Muchos de vosotros habéis jugado allí por problemas de espacio o de
horario, de hecho se habilitó un campo más dado el alto número de
equipos que se tiene. Una sola cancha de baloncesto se hacía pequeña
para tanta gente. Los equipos mayores siempre han necesitado
algo más. Ese algo más es un gimnasio con unos mínimos de aparatos.
Esto es muy difícil conseguirlo sobre todo por el espacio. Las
máquinas se podrían adquirir o fabricar, pero el espacio en el
Colegio es muy limitado. Dice el refrán: «Que de bien nacidos es ser
agradecidos», pues eso queremos ser en estas líneas. Desde que se
constituyó el Club, dos han sido las instalaciones cubiertas en las
que nos han dejado jugar cuando el tiempo lo requería. Por un lado
fueron las naves que tenía el Pamesa Valencia y por otro el Colegio
El Pilar.
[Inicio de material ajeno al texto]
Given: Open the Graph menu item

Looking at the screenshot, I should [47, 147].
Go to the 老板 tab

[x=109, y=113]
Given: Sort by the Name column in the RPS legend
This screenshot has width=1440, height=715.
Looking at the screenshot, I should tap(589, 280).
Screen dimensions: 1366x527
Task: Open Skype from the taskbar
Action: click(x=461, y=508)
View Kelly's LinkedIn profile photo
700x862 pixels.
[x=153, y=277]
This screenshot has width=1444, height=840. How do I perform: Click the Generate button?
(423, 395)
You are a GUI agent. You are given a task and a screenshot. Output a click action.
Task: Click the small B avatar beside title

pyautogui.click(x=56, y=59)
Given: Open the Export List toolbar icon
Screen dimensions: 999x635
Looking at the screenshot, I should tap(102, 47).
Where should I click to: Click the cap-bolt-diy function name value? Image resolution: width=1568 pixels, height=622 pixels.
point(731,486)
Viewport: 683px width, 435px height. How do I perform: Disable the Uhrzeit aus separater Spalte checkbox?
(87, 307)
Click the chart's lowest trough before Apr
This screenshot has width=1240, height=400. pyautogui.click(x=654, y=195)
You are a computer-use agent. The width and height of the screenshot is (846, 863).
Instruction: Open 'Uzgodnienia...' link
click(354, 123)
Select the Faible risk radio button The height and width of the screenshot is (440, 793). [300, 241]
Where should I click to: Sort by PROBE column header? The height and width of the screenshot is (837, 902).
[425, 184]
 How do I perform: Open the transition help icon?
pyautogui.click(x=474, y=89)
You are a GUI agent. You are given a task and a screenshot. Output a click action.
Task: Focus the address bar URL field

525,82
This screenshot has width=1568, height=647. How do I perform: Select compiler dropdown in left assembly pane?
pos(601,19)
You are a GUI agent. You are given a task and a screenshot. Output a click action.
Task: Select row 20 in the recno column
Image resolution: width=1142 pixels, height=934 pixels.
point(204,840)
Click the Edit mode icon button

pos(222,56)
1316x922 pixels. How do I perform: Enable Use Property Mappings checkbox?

Gracias al trabajo de la junta actual del Club, especialmente de Toni Soriano y Salva Puchades, y del inevitable creciemiento del Club actualmente tenemos una excelente relación con los organismos públicos de la ciudad de Valencia. Fruto de esta excelente relación, disponemos de pistas para disputar los partidos oficiales del Senior Femenino Nacional en el pabellón de la Petxina y del Senior Masculino Primera Autonómica en el Pabellón de Serreria.